> **PROBLEM DESCRIPTION**:
Rewrite the items from the line with "The image size is (360, 643)." up to and including the line with "center [554, 102].", changing "Image resolution" to "Display resolution" and leaving everything else the same.

> **DATA TO USE**:
----------------
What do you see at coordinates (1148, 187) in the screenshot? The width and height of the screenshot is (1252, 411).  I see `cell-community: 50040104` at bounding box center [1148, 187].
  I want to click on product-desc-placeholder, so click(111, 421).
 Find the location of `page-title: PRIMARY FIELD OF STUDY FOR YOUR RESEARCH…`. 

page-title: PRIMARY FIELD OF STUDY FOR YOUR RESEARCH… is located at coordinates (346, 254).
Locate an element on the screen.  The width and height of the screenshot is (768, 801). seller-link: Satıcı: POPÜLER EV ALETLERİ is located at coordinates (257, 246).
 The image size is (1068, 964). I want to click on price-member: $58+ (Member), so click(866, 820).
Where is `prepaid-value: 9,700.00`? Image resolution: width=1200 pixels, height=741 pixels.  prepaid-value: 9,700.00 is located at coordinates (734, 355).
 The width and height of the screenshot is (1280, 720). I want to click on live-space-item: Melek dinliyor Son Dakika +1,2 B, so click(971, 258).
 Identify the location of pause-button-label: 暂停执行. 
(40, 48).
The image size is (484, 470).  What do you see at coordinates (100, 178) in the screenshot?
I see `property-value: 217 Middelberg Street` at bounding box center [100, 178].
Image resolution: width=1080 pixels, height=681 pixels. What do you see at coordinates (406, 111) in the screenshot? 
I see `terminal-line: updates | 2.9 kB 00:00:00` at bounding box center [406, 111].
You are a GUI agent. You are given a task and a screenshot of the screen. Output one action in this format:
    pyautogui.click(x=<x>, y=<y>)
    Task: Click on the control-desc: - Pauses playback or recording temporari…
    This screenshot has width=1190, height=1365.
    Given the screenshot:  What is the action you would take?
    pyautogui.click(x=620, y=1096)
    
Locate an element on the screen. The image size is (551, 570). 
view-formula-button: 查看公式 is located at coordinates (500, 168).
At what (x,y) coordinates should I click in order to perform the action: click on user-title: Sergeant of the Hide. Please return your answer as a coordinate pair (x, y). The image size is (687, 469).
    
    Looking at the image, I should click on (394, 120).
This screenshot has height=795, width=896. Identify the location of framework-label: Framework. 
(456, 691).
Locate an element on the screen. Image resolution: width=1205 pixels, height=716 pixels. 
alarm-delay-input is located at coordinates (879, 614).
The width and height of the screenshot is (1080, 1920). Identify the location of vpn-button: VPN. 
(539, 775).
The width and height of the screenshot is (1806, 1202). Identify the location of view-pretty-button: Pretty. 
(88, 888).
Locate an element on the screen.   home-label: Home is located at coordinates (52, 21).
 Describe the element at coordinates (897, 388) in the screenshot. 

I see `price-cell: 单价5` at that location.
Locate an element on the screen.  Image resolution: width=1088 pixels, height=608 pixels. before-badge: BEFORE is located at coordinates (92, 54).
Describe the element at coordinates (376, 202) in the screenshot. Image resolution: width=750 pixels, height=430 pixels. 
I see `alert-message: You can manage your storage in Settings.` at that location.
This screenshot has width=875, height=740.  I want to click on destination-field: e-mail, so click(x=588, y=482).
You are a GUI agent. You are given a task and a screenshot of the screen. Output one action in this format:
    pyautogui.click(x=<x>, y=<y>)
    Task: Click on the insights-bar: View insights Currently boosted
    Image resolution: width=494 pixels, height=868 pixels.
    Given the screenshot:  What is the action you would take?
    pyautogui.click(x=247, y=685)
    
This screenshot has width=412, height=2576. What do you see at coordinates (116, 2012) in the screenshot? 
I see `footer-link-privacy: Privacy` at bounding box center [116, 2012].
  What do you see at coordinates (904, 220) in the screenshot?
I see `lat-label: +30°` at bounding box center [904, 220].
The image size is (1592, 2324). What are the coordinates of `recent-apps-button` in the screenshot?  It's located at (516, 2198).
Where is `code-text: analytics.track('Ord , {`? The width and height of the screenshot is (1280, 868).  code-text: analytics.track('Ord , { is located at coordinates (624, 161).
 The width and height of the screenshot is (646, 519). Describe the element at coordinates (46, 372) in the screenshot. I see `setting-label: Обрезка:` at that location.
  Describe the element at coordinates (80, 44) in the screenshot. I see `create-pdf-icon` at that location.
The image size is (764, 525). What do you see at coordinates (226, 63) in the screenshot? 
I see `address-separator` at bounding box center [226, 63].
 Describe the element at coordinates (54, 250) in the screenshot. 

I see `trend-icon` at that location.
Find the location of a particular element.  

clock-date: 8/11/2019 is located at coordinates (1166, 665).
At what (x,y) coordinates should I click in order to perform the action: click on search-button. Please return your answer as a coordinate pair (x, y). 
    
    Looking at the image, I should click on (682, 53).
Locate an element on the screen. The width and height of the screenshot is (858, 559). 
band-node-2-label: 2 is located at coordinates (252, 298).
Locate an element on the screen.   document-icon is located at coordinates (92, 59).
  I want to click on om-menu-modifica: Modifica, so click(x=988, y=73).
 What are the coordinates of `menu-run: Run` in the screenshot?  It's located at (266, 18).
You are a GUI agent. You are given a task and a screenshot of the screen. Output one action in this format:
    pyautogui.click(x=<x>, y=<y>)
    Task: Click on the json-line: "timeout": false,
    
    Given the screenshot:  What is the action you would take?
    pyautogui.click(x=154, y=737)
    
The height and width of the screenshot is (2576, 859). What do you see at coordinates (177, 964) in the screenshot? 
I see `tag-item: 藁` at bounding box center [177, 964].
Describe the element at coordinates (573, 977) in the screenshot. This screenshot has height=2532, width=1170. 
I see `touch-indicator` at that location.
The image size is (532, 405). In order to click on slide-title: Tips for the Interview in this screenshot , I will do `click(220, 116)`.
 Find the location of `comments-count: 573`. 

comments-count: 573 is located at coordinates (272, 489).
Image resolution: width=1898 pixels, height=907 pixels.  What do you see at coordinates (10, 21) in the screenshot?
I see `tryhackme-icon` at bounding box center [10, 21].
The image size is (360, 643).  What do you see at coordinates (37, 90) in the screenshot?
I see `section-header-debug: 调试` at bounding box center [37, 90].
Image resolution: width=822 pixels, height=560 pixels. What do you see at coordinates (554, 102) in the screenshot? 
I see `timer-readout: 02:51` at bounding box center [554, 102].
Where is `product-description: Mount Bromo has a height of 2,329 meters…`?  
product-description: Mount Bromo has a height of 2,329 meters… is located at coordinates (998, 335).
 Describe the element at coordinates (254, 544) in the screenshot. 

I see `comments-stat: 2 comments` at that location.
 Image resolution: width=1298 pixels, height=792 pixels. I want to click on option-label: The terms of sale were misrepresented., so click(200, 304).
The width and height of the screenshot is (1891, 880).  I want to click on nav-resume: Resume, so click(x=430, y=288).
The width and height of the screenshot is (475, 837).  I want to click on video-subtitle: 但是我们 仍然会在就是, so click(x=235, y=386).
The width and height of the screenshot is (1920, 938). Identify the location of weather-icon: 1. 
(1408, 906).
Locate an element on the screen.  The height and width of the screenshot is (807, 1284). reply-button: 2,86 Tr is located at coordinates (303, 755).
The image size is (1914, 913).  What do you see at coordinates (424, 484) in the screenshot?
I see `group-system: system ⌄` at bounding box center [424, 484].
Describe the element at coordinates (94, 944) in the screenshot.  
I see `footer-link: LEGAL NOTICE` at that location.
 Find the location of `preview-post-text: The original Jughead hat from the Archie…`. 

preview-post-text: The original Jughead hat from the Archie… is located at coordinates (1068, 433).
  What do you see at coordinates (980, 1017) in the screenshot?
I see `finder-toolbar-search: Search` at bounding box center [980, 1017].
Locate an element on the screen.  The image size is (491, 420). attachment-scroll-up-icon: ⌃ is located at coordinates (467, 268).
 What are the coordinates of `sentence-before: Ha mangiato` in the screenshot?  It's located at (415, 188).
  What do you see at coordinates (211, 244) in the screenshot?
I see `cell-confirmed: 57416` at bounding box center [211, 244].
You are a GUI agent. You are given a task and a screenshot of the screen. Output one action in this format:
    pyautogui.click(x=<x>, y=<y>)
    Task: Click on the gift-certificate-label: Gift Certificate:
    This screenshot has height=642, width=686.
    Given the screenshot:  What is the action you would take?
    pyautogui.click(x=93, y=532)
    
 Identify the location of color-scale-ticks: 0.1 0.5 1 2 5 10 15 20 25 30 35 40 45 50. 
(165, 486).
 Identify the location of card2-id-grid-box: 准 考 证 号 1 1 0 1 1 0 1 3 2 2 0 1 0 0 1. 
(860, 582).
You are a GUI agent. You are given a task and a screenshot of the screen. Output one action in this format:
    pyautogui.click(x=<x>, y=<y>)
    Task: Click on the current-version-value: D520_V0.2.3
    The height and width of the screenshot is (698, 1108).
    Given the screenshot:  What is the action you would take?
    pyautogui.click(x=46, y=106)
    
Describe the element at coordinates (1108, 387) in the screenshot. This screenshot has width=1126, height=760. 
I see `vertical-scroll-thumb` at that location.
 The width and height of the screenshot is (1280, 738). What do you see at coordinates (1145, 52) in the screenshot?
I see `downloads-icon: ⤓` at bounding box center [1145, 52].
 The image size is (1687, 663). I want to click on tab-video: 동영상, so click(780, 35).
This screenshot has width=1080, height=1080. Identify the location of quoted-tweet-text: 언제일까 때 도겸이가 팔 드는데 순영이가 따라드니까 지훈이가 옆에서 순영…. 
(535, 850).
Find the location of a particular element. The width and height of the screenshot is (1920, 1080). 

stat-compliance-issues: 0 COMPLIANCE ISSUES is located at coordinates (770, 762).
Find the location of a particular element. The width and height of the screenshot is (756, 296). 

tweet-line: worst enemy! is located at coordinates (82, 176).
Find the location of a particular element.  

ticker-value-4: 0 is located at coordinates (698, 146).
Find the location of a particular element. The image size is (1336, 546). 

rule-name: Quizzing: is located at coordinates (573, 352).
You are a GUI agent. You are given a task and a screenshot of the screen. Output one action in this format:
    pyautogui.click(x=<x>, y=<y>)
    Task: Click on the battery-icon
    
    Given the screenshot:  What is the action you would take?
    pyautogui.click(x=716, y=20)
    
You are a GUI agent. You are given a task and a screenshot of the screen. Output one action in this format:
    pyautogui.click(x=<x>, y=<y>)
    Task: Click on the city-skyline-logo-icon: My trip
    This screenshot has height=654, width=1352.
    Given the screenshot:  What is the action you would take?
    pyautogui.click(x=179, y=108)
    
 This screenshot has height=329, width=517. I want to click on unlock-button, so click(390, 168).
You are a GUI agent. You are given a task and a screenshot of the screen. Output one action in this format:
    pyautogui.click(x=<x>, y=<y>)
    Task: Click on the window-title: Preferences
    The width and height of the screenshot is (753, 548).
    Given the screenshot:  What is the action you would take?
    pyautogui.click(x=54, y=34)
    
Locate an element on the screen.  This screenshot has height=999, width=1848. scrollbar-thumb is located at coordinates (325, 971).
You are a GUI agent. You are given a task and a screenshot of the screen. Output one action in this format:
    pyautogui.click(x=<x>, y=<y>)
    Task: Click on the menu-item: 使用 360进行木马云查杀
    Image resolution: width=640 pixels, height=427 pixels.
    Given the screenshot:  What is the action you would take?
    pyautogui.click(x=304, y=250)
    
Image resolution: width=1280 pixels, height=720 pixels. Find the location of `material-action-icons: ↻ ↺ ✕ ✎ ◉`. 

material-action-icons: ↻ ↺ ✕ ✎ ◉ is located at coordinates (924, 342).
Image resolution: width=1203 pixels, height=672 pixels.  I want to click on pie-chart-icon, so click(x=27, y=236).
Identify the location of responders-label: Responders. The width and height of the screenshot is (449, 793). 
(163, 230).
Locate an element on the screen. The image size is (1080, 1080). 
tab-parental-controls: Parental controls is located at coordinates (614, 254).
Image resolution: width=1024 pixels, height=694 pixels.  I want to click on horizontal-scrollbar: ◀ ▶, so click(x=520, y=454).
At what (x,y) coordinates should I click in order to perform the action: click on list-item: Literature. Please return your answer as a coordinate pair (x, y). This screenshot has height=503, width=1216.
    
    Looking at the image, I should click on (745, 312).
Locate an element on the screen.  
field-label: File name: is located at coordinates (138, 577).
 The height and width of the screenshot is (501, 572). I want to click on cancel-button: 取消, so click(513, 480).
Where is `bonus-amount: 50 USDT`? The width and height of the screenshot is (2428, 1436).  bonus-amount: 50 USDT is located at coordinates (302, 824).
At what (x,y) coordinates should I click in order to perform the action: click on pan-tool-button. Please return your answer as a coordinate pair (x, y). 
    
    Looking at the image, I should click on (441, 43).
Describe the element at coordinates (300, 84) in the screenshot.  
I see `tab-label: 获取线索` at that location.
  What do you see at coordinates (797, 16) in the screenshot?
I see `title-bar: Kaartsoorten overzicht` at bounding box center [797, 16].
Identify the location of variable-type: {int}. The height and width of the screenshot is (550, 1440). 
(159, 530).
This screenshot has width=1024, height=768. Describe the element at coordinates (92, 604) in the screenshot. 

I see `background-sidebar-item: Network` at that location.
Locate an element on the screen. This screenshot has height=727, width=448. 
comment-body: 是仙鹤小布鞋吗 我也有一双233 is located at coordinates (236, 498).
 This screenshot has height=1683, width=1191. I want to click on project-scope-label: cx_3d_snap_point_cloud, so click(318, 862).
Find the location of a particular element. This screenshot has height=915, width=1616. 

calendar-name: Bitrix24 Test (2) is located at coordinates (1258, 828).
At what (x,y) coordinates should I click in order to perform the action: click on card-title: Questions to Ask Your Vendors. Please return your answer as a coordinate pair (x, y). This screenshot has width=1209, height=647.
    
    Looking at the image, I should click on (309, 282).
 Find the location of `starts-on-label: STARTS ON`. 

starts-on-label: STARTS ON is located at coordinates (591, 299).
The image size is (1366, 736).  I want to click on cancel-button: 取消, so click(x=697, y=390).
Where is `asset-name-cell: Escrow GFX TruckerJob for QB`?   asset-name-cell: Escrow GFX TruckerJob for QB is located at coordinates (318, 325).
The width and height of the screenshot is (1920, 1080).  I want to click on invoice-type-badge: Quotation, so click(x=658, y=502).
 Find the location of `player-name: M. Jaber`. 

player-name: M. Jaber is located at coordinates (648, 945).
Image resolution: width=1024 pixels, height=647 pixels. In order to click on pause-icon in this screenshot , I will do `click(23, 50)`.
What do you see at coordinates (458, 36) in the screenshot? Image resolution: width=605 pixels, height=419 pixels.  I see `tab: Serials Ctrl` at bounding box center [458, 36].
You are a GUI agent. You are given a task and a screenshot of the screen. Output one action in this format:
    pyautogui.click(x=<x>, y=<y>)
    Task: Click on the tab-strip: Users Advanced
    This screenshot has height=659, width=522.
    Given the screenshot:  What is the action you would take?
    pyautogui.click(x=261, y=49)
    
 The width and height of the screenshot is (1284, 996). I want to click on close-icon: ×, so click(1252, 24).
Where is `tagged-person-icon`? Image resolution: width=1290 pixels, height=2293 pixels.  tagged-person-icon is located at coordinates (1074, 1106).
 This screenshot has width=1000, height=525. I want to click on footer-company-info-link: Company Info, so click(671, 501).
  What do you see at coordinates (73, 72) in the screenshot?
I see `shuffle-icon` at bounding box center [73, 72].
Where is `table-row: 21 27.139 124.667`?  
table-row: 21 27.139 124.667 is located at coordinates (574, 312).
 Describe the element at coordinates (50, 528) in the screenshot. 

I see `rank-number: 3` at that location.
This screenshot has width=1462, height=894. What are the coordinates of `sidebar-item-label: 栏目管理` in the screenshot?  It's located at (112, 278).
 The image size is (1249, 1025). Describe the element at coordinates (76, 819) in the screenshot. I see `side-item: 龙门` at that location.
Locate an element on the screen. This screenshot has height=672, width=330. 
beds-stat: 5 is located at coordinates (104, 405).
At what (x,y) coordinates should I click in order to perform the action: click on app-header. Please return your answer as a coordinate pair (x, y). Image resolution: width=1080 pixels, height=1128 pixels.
----------------
> **ANSWER SECTION**:
The image size is (360, 643).  What do you see at coordinates (37, 90) in the screenshot?
I see `section-header-debug: 调试` at bounding box center [37, 90].
Display resolution: width=822 pixels, height=560 pixels. What do you see at coordinates (554, 102) in the screenshot? 
I see `timer-readout: 02:51` at bounding box center [554, 102].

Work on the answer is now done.